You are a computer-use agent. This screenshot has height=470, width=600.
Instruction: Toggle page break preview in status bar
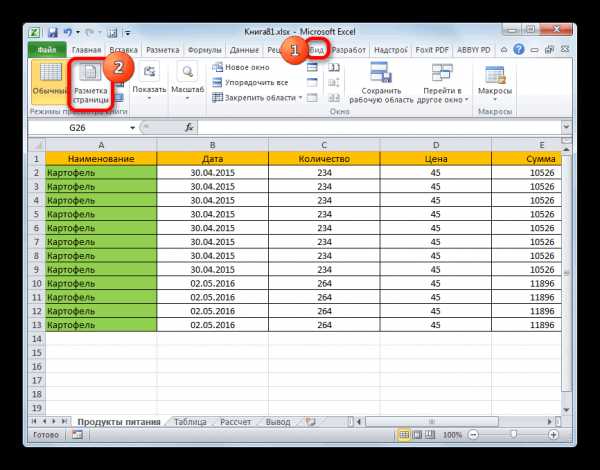click(430, 434)
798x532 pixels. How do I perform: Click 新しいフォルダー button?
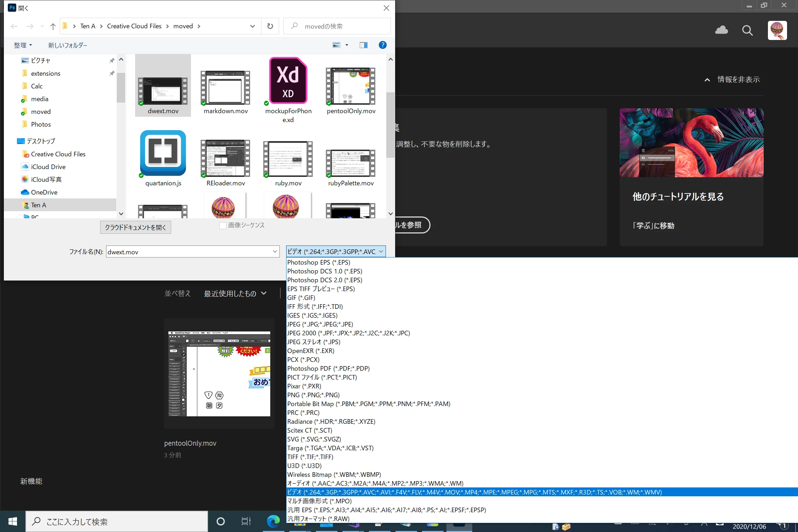pyautogui.click(x=68, y=45)
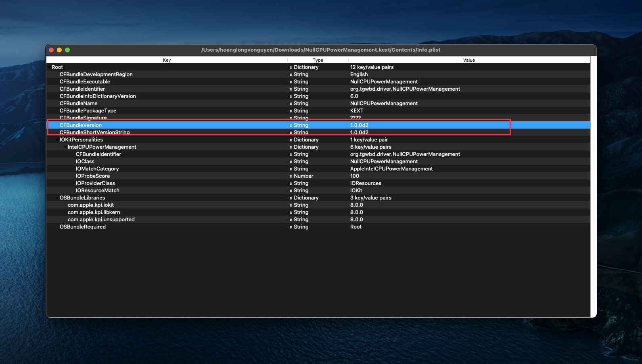This screenshot has height=364, width=642.
Task: Click value 1.0.0d2 of CFBundleVersion
Action: click(359, 125)
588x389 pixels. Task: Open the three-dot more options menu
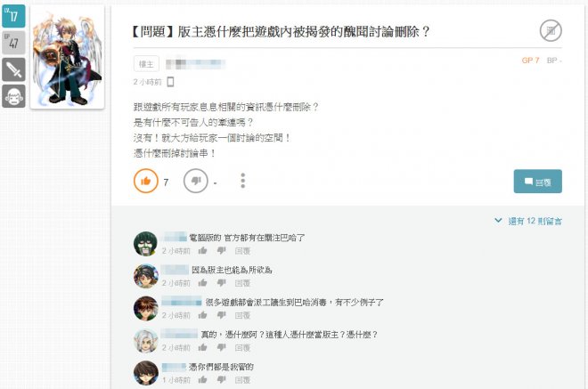[x=243, y=181]
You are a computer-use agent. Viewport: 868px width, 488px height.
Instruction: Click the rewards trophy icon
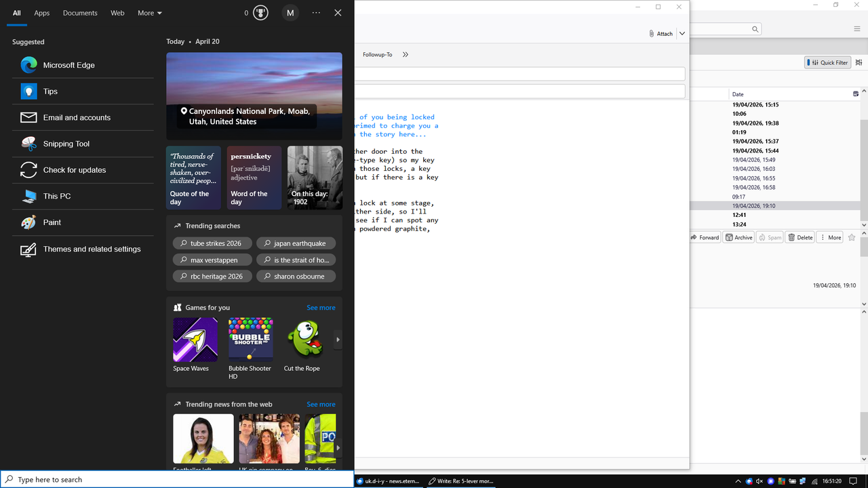pyautogui.click(x=261, y=13)
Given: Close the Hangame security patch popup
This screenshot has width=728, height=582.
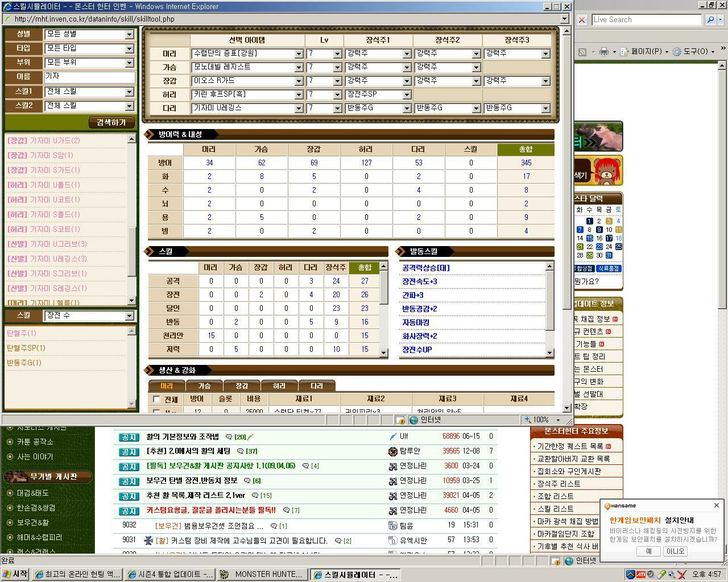Looking at the screenshot, I should [716, 505].
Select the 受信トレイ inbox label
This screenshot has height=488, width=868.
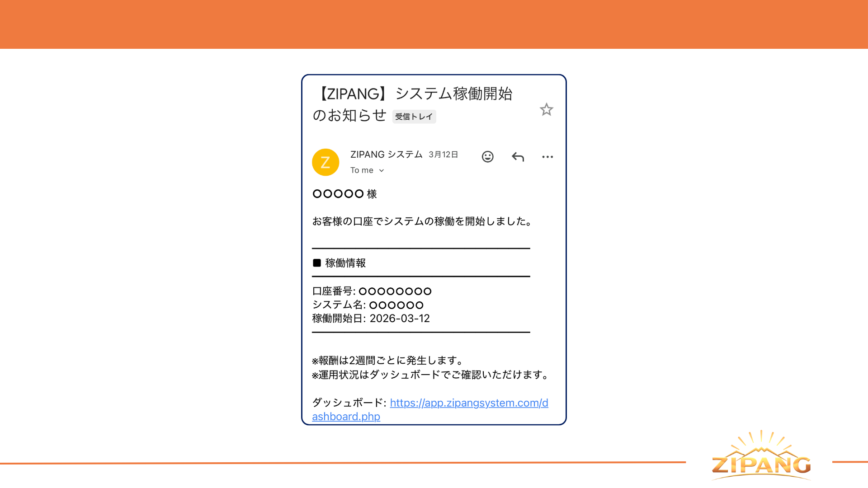click(414, 117)
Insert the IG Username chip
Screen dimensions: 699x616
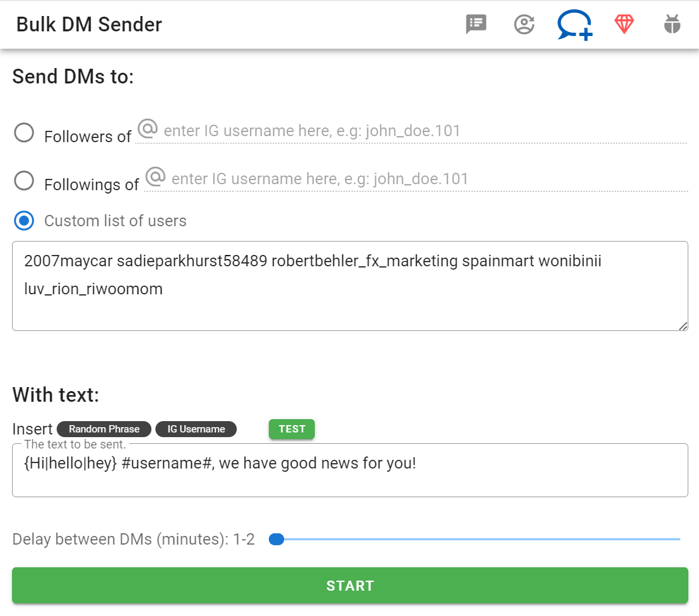click(196, 429)
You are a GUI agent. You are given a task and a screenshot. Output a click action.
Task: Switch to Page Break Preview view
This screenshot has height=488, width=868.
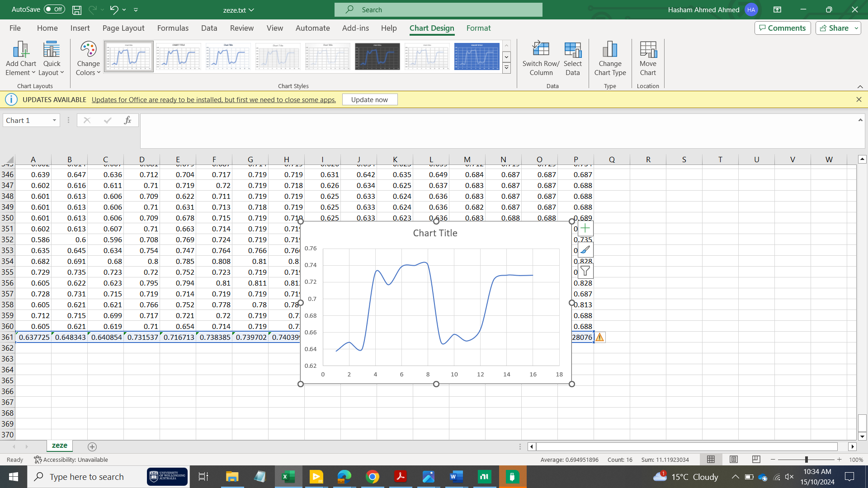756,460
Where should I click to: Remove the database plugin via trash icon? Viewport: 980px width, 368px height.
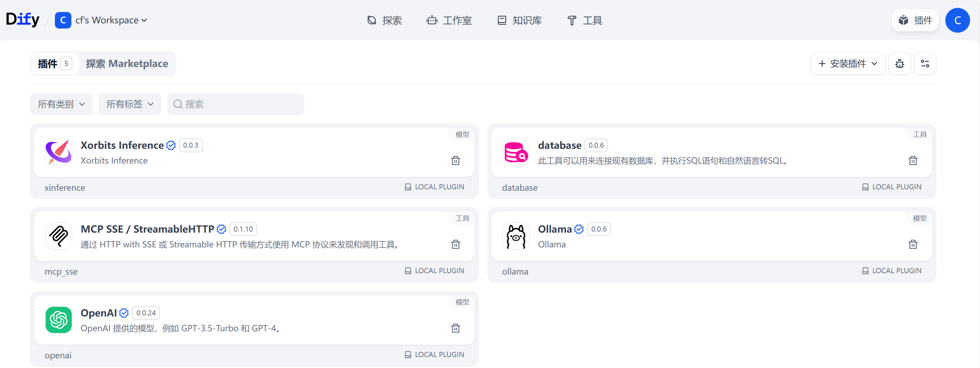pos(913,160)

----------

Could you copy out all of the material above word for word, leaving the pictures out?

Output:
You are a computer-use agent. This screenshot has height=470, width=600.
Instruction: Toggle page break preview in status bar
click(430, 434)
798x532 pixels. How do I perform: Click 新しいフォルダー button?
pyautogui.click(x=68, y=45)
This screenshot has height=364, width=642.
Task: Click value 1.0.0d2 of CFBundleVersion
Action: click(359, 125)
588x389 pixels. Task: Open the three-dot more options menu
[x=243, y=181]
You are a computer-use agent. Viewport: 868px width, 488px height.
Instruction: Click the rewards trophy icon
pyautogui.click(x=261, y=13)
Given: Close the Hangame security patch popup
This screenshot has width=728, height=582.
Looking at the screenshot, I should [716, 505].
Select the 受信トレイ inbox label
This screenshot has height=488, width=868.
click(414, 117)
Insert the IG Username chip
Screen dimensions: 699x616
click(196, 429)
You are a GUI agent. You are given a task and a screenshot. Output a click action.
Task: Switch to Page Break Preview view
This screenshot has height=488, width=868.
756,460
Where should I click to: Remove the database plugin via trash icon? Viewport: 980px width, 368px height.
pos(913,160)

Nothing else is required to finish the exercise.